Beginning with the ribose binding protein, the biochemists first used their computational methods to redesign the protein's active site so that it would bind both the initial substrate and the product molecule.

Their computational method involves basically "mutating" a protein inside a computer by selectively altering its individual amino acids to work toward a protein whose active site has the three-dimensional shape and chemical binding properties that fit a specific target molecule. The method not only generates the design of an array of candidate mutated proteins -- which can be vast -- but narrows down that array to a manageable number that can be synthesized and tested in the laboratory. The researchers use an array of interconnected computers roughly the equivalent of high-end desktop computers to perform their calculations.

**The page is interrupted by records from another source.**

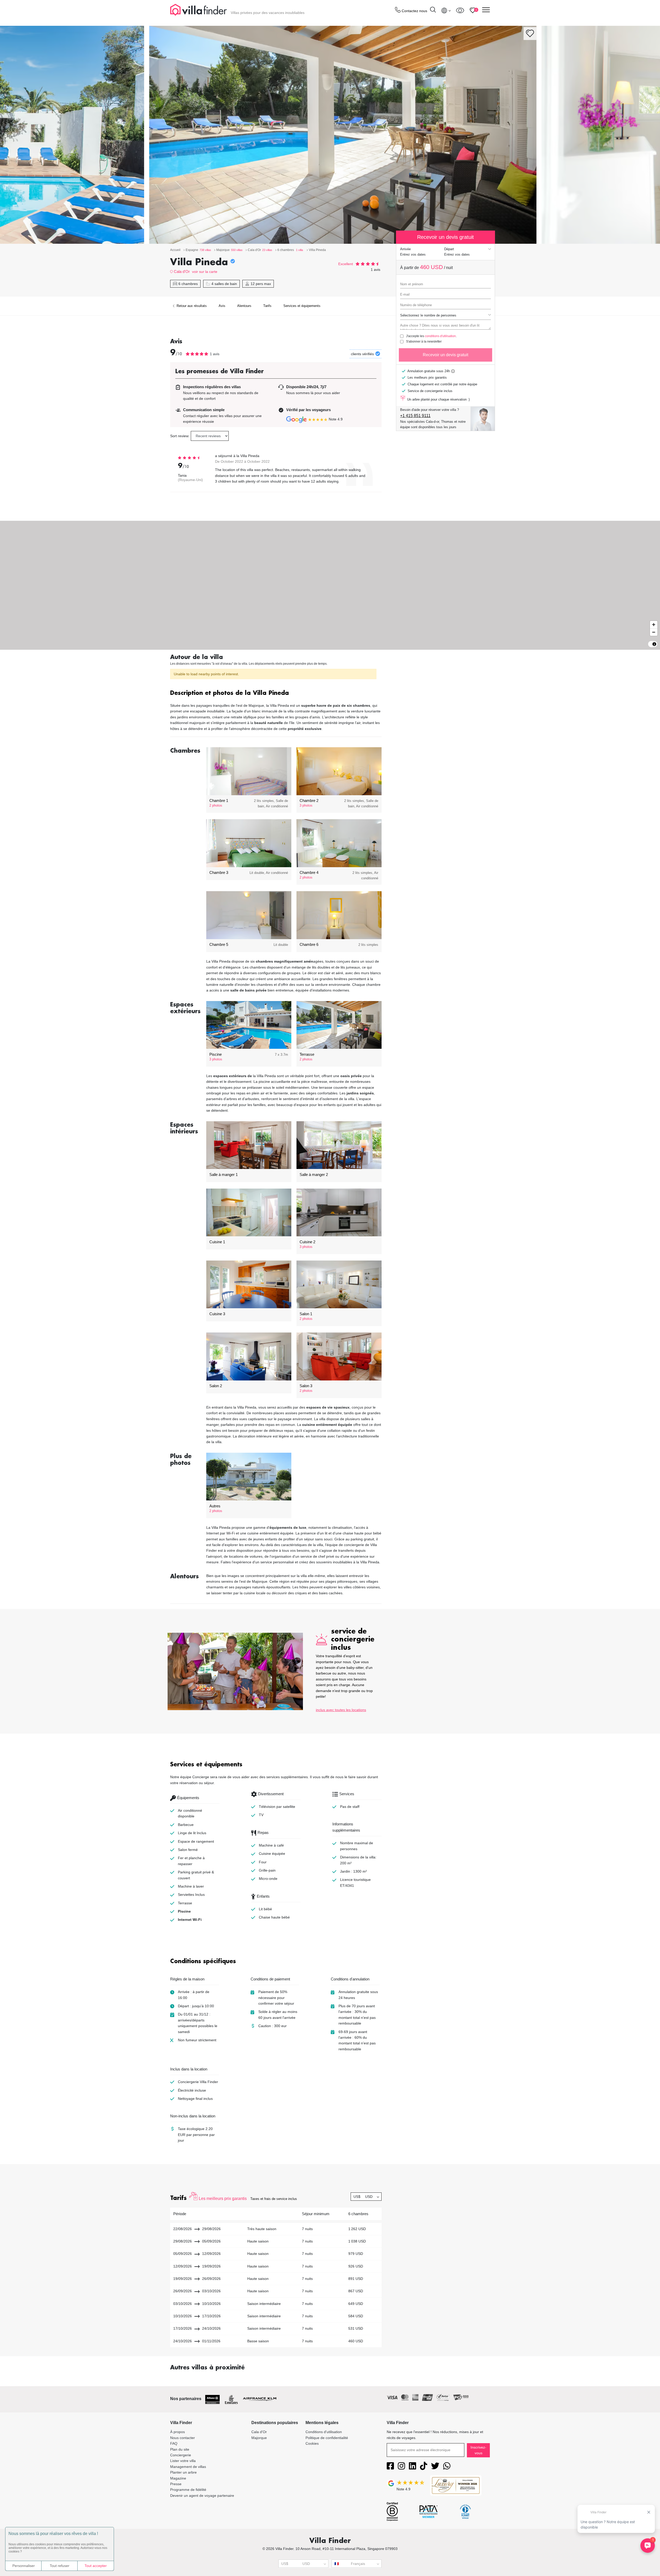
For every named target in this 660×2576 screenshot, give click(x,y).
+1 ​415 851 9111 (415, 415)
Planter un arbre (183, 2472)
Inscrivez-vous (478, 2450)
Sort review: (179, 436)
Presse (176, 2484)
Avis (222, 306)
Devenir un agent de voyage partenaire (202, 2495)
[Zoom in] (653, 624)
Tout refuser (59, 2566)
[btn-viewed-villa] (460, 10)
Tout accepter (96, 2566)
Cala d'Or (182, 271)
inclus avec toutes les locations (341, 1710)
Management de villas (188, 2467)
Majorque (259, 2438)
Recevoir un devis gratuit (445, 355)
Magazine (178, 2478)
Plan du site (179, 2449)
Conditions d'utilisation (324, 2432)
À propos (177, 2432)
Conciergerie (180, 2455)
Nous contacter (182, 2438)
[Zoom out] (653, 632)
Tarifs (267, 306)
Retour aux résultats (191, 306)
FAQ (173, 2443)
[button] (276, 693)
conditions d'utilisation (440, 336)
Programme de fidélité (188, 2490)
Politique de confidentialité (327, 2438)
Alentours (244, 306)
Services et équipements (301, 306)
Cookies (312, 2443)
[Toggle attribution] (654, 644)
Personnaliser (23, 2566)
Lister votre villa (183, 2461)
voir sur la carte (204, 272)
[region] (330, 585)
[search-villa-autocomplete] (433, 10)
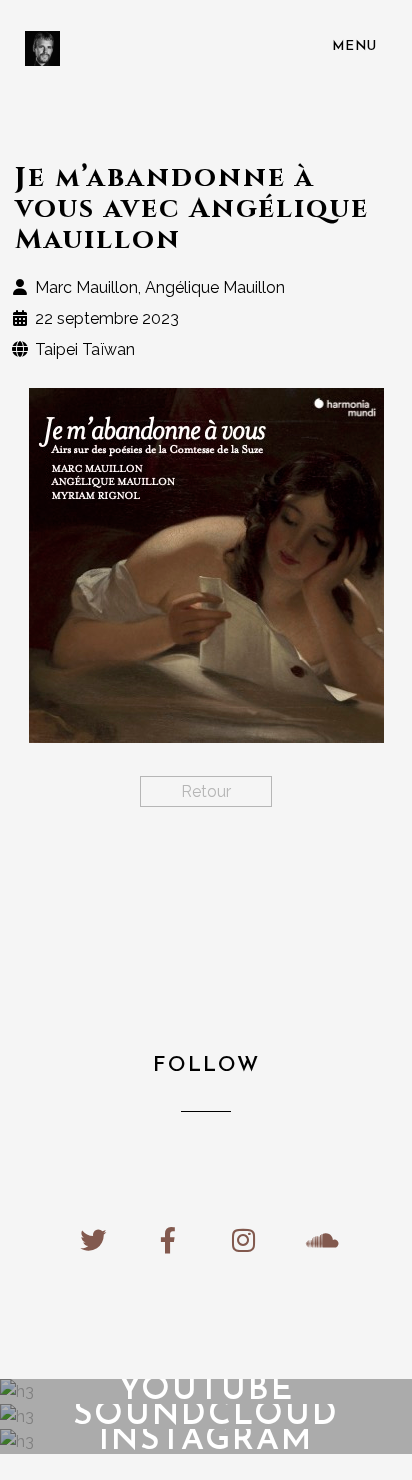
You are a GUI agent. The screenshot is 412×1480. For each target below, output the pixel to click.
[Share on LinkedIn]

In transforming the binding protein into an enzyme, the researchers arrived at designs involving alterations in 18 to 22 of the 271 amino acids of the ribose-binding protein.

"Once we had a selection of candidate proteins that had the appropriate binding properties, we used a newly developed technique to introduce catalytically active amino acids into the design and screened the resulting compounds for activity," said Hellinga. "Of 14 final designs, we found seven that were quite active enzymatically, and one that enhanced the chemical reaction over a hundred thousand times more than the uncatalyzed reaction."

However, noted Hellinga, the artificial enzyme still remains a thousand times less active than the natural enzyme.

To demonstrate that the artificial enzyme was nevertheless biologically active, the researchers introduced it into a version of the gut bacterium E. coli that lacked the natural enzyme. The resulting bacterium, when exposed to conditions that demanded the functional activity of the isomerase, showed normal growth.

"The real proof of success is whether the artificial enzyme can take over the function of the wild-type enzyme," said Hellinga. "And that's what we demonstrated."

Hellinga and his colleagues are now seeking to apply their enzyme design techniques to other proteins and other catalytic processes.

"The real challenge for the field is to use these techniques to do what's called 'green chemistry,'" said Hellinga. "It's a dream that has been around for a long time -- to have the ability to use engineered microorganisms to synthesize desired chemicals without resorting to large-scale industrial processes that are inherently wasteful and inefficient. We believe such artificial enzymes are an important step toward that goal," he said.

Such green synthesis could enable far more efficient synthesis of products ranging from complex drugs to plastics and fuels, said Hellinga. Current industrial methods produce unwanted side reactions and waste chemicals that must be disposed of.